[RECORDS SHOWN Boundary: Start]

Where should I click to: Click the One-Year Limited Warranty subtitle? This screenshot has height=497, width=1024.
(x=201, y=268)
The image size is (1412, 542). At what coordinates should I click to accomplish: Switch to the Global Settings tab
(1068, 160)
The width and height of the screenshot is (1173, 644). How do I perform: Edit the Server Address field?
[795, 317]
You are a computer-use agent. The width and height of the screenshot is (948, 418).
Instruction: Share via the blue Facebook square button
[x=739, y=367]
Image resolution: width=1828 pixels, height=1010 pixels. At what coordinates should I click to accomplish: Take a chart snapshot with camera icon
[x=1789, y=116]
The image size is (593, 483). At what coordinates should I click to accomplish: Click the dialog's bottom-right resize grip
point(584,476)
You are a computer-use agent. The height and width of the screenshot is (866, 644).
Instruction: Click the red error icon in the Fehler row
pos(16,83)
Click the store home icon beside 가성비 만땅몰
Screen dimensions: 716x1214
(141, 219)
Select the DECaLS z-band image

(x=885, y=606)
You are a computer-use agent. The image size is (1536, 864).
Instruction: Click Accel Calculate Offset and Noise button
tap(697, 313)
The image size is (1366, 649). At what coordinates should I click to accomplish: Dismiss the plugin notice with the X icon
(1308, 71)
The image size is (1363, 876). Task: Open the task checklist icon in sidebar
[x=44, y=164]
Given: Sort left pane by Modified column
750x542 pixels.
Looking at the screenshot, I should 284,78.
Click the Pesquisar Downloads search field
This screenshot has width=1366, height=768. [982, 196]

[RECORDS SHOWN Boundary: End]

WORK TO COMPLETE » Your task is to give back every record exactly.

WRITTEN REPLY »
Where should I click to: Click the One-Year Limited Warranty subtitle? This screenshot has height=497, width=1024.
(x=201, y=268)
The image size is (1412, 542). At what coordinates should I click to accomplish: Switch to the Global Settings tab
(1068, 160)
The width and height of the screenshot is (1173, 644). How do I perform: Edit the Server Address field?
[795, 317]
You are a computer-use agent. The width and height of the screenshot is (948, 418).
Instruction: Share via the blue Facebook square button
[x=739, y=367]
Image resolution: width=1828 pixels, height=1010 pixels. At what coordinates should I click to accomplish: Take a chart snapshot with camera icon
[x=1789, y=116]
The image size is (593, 483). At what coordinates should I click to accomplish: Click the dialog's bottom-right resize grip
point(584,476)
You are a computer-use agent. The height and width of the screenshot is (866, 644).
Instruction: Click the red error icon in the Fehler row
pos(16,83)
Click the store home icon beside 가성비 만땅몰
Screen dimensions: 716x1214
(141, 219)
Select the DECaLS z-band image

(x=885, y=606)
You are a computer-use agent. The image size is (1536, 864).
Instruction: Click Accel Calculate Offset and Noise button
tap(697, 313)
The image size is (1366, 649). At what coordinates should I click to accomplish: Dismiss the plugin notice with the X icon
(1308, 71)
The image size is (1363, 876). Task: Open the task checklist icon in sidebar
[x=44, y=164]
Given: Sort left pane by Modified column
750x542 pixels.
Looking at the screenshot, I should 284,78.
Click the Pesquisar Downloads search field
This screenshot has width=1366, height=768. [982, 196]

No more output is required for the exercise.